For the string "computer", state the number of lines in the data that contain it, and nothing else.

(SOURCE RECORDS Opens)

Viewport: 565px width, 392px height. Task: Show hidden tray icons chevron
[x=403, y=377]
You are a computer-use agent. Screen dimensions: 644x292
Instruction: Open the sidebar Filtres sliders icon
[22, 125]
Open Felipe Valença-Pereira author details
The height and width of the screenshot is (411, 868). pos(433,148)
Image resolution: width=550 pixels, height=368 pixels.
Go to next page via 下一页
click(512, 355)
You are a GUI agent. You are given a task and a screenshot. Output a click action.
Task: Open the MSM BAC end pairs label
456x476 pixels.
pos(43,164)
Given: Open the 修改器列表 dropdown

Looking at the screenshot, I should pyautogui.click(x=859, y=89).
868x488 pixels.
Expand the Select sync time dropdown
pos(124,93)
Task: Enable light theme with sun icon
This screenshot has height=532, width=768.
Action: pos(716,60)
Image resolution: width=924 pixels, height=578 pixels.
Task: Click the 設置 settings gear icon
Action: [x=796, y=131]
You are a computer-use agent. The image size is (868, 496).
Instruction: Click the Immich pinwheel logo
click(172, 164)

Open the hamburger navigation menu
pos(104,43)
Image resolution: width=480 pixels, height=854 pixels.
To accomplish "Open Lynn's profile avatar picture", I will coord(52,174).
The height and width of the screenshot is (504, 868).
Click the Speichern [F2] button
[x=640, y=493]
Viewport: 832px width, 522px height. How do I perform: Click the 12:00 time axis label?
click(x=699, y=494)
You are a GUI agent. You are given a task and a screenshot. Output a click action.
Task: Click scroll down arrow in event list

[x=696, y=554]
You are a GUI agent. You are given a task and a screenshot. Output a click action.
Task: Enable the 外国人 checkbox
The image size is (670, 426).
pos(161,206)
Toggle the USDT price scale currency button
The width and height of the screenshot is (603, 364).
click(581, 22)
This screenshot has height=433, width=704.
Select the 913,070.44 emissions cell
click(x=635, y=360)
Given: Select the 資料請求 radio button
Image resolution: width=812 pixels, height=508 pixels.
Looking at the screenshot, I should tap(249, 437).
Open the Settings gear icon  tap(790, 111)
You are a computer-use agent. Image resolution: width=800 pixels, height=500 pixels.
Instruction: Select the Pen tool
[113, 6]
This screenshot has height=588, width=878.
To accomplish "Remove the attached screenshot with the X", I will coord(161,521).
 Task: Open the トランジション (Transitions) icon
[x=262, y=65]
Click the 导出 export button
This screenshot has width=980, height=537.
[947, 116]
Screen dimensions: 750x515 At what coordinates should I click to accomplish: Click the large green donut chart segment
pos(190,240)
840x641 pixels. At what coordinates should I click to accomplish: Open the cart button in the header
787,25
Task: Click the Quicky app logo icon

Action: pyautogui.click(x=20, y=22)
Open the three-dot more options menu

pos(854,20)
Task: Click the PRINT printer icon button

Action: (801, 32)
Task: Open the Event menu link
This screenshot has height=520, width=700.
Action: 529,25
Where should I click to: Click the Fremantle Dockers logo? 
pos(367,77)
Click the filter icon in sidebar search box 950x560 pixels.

(SOURCE RECORDS Closes)

__TASK OUTPUT__
3